Yes, imagine that. You carve over $4 million annually from the veterans’ home’s annual budget and things got worse. Who could have predicted THAT (other than just about anyone who wasn’t a Republican in 2011-2013)?

This is one of many, many clear cut and provable examples of the failure of the Republican steamroller aimed at privatizing every government service possible. School kids, prisoners, veterans, nursing homes, and mental health patients all face or are already experiencing the horrendous outcomes of shifting our tax dollars to for-profit corporations. It doesn’t take much pondering to realize that, when profits are on the line, corners will be cut and the service recipients will pay the price.

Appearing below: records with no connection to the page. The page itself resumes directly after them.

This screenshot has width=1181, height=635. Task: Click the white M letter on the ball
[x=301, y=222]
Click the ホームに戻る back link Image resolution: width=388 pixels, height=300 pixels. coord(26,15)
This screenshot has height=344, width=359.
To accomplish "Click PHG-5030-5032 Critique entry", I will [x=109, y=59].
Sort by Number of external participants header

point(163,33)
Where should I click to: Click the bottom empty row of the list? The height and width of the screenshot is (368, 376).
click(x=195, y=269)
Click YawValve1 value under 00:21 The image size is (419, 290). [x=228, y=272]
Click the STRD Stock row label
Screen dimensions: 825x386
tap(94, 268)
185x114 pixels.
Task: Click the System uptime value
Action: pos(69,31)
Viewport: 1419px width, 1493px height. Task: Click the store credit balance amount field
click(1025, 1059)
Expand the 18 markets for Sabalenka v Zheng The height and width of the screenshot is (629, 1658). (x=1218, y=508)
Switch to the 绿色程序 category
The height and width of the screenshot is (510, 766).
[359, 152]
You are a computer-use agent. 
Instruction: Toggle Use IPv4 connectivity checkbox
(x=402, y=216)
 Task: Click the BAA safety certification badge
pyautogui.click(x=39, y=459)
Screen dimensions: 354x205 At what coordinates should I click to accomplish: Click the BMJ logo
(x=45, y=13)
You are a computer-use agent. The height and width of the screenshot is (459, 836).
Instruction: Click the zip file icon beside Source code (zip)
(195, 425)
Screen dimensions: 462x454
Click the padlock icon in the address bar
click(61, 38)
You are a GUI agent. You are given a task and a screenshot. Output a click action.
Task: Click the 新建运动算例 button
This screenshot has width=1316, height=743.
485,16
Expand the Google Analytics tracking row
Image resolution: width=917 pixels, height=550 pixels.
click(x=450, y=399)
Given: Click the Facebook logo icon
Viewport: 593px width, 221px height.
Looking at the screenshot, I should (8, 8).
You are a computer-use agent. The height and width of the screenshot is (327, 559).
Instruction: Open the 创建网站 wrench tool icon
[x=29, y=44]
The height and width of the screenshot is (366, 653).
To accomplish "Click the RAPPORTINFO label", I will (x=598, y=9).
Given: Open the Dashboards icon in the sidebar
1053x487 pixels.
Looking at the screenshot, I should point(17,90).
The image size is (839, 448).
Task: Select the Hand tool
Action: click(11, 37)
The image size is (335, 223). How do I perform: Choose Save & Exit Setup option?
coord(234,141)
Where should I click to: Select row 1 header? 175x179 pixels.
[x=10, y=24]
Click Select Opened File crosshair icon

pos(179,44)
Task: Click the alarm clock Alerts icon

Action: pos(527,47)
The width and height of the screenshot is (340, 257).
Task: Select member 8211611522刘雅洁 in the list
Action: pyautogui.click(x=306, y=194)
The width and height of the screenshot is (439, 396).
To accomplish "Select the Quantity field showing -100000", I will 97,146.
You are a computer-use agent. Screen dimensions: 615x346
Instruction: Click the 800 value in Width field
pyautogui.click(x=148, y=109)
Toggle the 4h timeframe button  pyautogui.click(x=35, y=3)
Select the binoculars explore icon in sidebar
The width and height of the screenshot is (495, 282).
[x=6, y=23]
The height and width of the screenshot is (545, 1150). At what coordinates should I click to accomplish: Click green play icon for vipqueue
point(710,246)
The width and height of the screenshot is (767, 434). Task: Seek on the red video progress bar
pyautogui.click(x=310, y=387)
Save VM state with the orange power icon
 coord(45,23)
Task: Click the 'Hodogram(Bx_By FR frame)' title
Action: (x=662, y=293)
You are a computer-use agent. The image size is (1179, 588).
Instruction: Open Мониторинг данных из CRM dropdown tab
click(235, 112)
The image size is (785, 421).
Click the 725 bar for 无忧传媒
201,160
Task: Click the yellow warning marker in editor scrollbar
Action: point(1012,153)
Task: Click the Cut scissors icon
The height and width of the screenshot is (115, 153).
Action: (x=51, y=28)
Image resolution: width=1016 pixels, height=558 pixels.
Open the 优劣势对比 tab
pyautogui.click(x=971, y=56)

The thing all these constituencies have in common is that they lack a significant political voice and, thus, are victimized by the systems in place to protect and care for them.

This is one of Gov. Snyder’s legacies: the harm of vulnerable Michiganders to enrich private corporations. From prisoners being fed inedible food to Detroit school kids being given scandalously inadequate education and to elderly military veterans being cared for in tragically poorly-run facilities, the verdict is in on privatization.

And don’t forget, Gov. Snyder’s current budget proposal has the privatization of state-provided mental health services included in it.

Republican State Rep. Holly Hughes told the Detroit Free Press, “We will get to the bottom of this and demand accountability from the people responsible.”

I would suggest that she hit the ladies room and look in the mirror.

UPDATE: Another Snyder administration official is falling on their sword to protect the governor from paying any sort of political price for his failed policies. Jeff Barnes, the Director of the Michigan Veterans Affairs Agency, has resigned over this scandal. Not surprisingly, Barnes had no medical facility experience before his appointment in 2013. This is the same situation as with Dan Wyant, the DEQ chief who resigned in the wake of the poisoning of Flint’s drinking water with a powerful neurotoxin. Like Barnes, Wyant had no previous experience in the field the department he headed was in charge of.

This resignation does nothing, of course, to halt the inexorable progress of the Republican privatization steamroller. Only voters can do that.